South Africa's first democratic, black president was kept on South Africa's Robben Island prison off Cape Town for much of his 27-year incarceration.
A night in his iconic 8-foot by 7-foot (2.4 metres by 2.1 metres) concrete cell will now be auctioned for charity to mark the centenary of prisoner number 46664's birthday.
"The suggestion was to auction the cell to raise money to fund the Prison-to-College Pipeline... educating incarcerated people in South Africa," says Liane McGowan, spokeswoman for the CEO SleepOut South Africa.
Details of when the one night only fundraiser will take place, had not been finalised, she adds.
Online bidding started at $250,000 and has already attracted three bids, reaching $300,000 with the sale set to close on July 16.
The winner will spend one night in Mandela's cell number seven, while up to 66 other bidders will sleep elsewhere in the island prison that is now a museum and World Heritage site.
The Museum's management could not be reached for comment.
The Nelson Mandela Foundation said it was not a part of the initiative and could not be responsible for the usage of Mandela's cell.
Sixty-seven (number of people to sleep on the island) was chosen as Mandela dedicated 67 years of his life to the fight against the racist apartheid system that governed South Africa until Mandela won the first democratic non-racial elections in 1994.
The initiative is part of the CEO SleepOut movement which auctions nights in unusual locations to wealthy business leaders to raise money for charitable causes.
The Robben Island event will raise funds for the Prison-to-College Pipeline (P2P), a scheme that began in New York to help prisoners access university-level education.
The P2P initiative will be launched in South Africa on July 18, Mandela's birthday.
A similar event will be held on July 11 at the Liliesleaf Farm in northern Johannesburg, which was used as a safe house by several anti-apartheid fighters including Mandela.

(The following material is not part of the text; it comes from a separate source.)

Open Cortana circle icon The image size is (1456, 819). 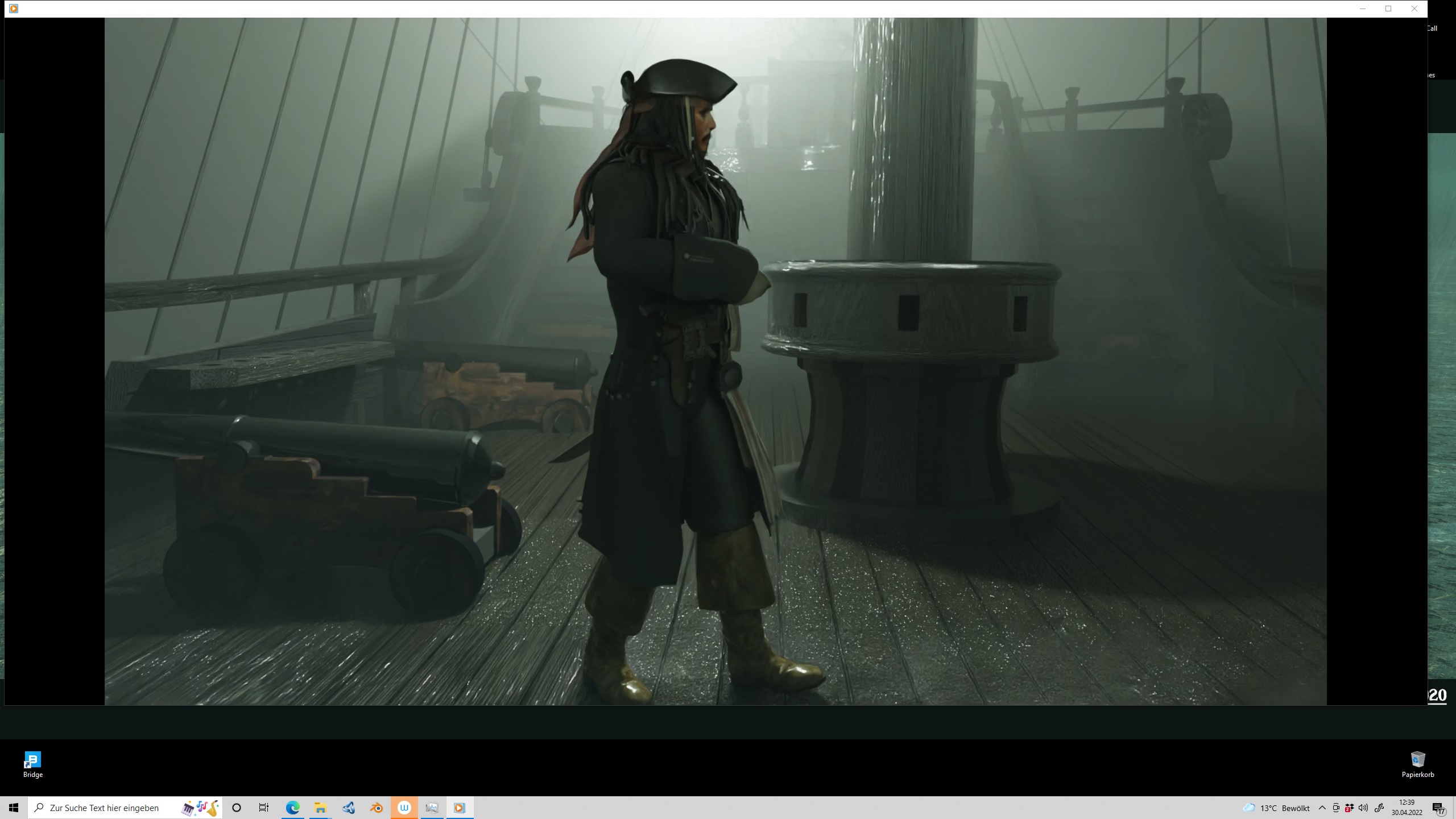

The base was raided by apartheid security forces in 1963 and several anti-regime leaders faced the courts at the so-called "Rivonia Trial", which resulted in Mandela being jailed for life.
Executives have previously spent the night under the Mandela Bridge in central Johannesburg to raise awareness of poverty and homelessness.
The event was criticised online and in the media by some who accused it of mocking those forced to sleep rough.